In the midst of the controversy over Snap’s issued no-vote shares, and Blue Apron’s authorized but not issued no-vote shares, one company has discarded its efforts to form a class of stock without any voting rights.

In November 2016, IAC/Interactive Corp. announced a plan to adjust its capital structure through a charter amendment to enable a new class of non-voting capital stock, Class C. The company intended to declare and pay a dividend of one share of Class C for each outstanding share of IAC common stock and Class B common stock. Shareholders were asked to vote on the recapitalization at the company’s December annual meeting.

After the company filed a definitive proxy statement and prior to the annual meeting, three class actions were filed in Delaware. Plaintiffs alleged generally that IAC’s directors breached their fiduciary duties, that the creation of Class C common stock was not in shareholders’ best interest and was designed to unduly benefit the company’s controlling shareholder. CalPERS was later designated as the lead plaintiff.

Although the proposal to amend the charter passed at the annual meeting, the company decided not to effect the recapitalization during the pendency of litigation. After six months of discovery, the IAC board decided to abandon the recapitalization and not to file the new certificate; the case was dismissed for mootness. The plaintiffs intend to seek an award of attorneys’ fees and expense reimbursement.

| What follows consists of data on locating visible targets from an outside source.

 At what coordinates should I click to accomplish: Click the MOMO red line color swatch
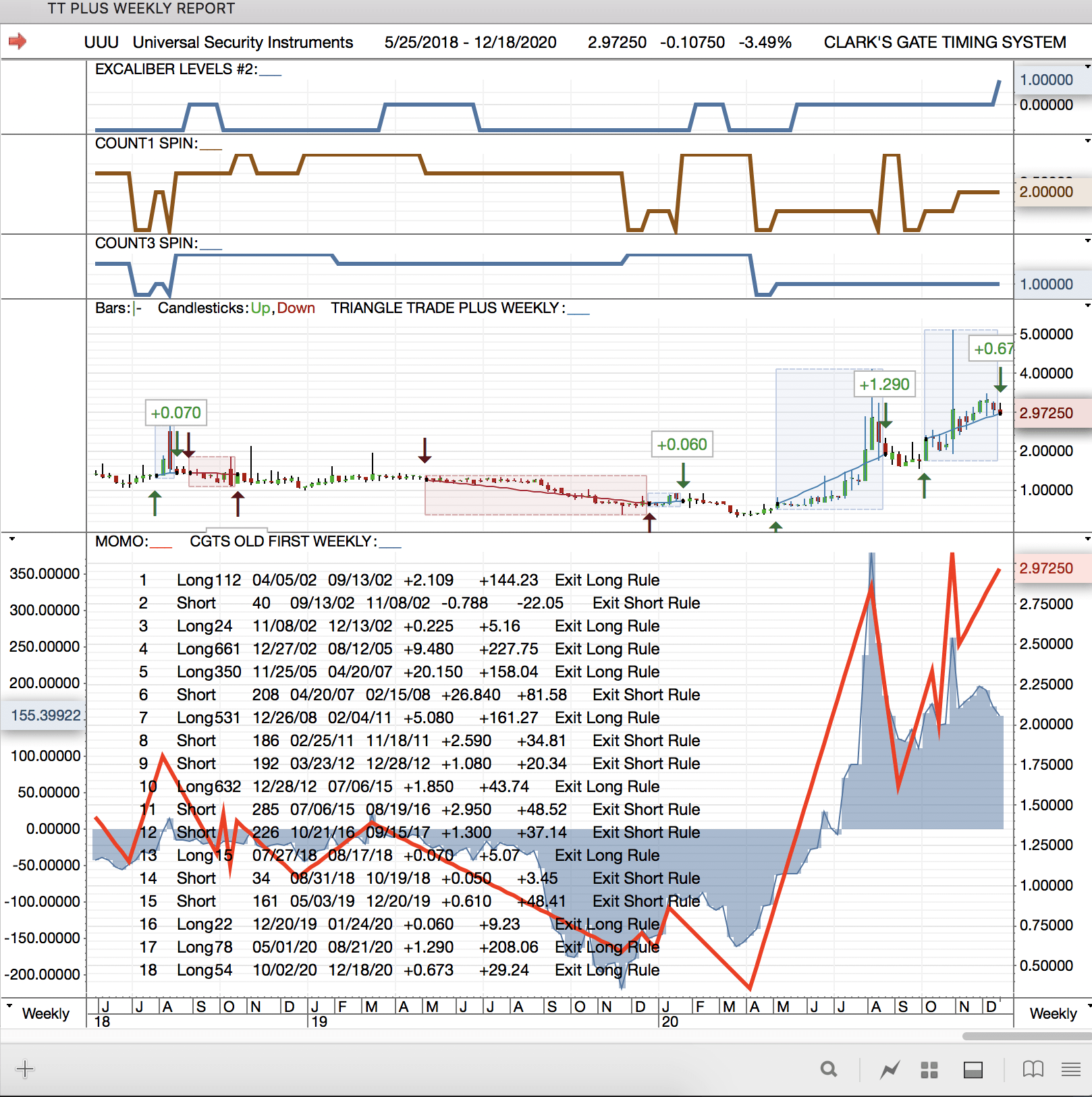[x=161, y=546]
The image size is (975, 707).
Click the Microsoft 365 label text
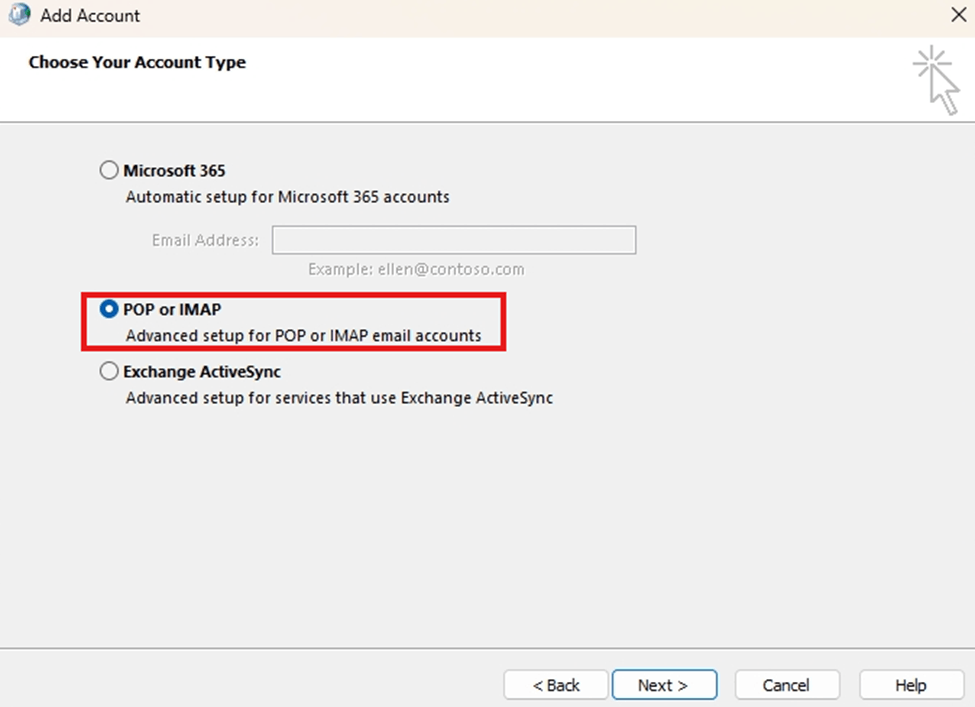(x=174, y=170)
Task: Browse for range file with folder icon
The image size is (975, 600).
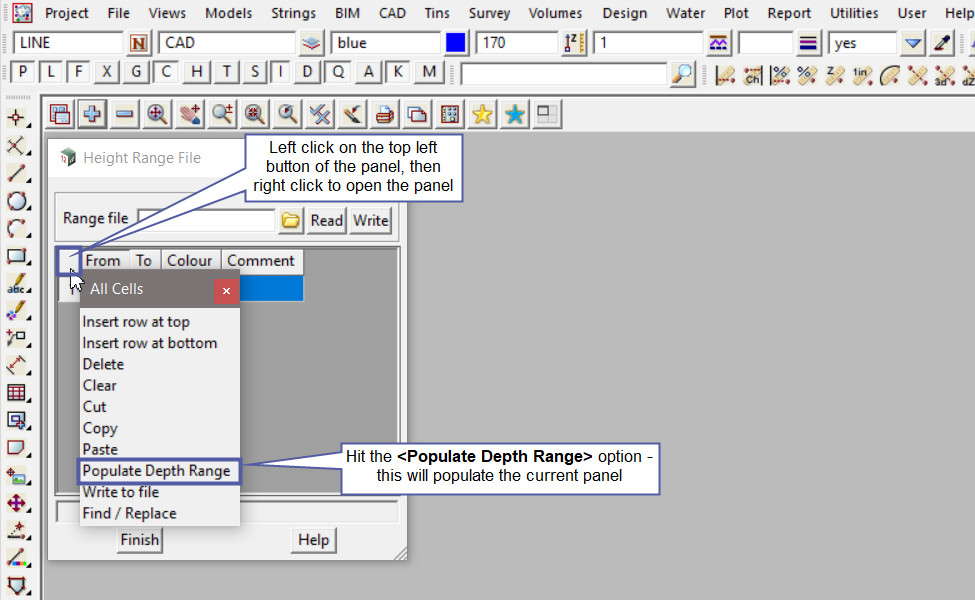Action: 291,220
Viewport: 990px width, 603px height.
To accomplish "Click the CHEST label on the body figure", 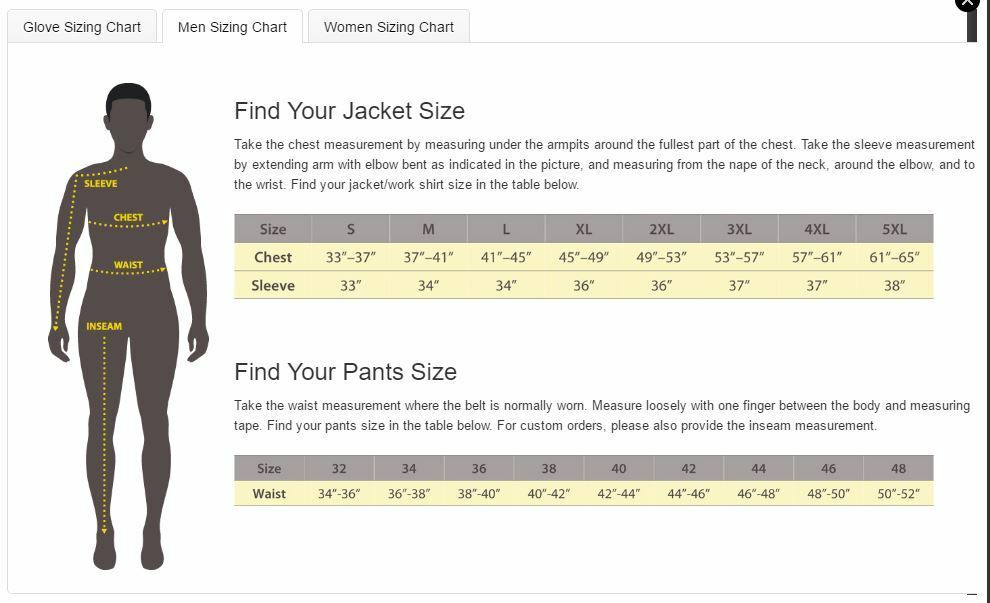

Currently S&P, MSCI and FTSE Russell are debating whether to include companies with common stock that does not have voting rights in their respective indexes. Some of the questions included in their consultation requests have raised the possibility that companies eligible for the indexes should provide their public shareholders with some threshold level of voting rights, anywhere from 5% to 25%, as a proportion of outstanding shares. In addition, rather than making a company entirely ineligible for inclusion, a company’s weight in the index could be reduced due to the non-vote shares or the specific class could be disqualified from the index.

The Council of Institutional Investors (CII) has been advocating for the indexes to take action. In its letter to Blue Apron, it asks for the possibility of a sunset provision of five years for the three classes to become a one vote-one share structure.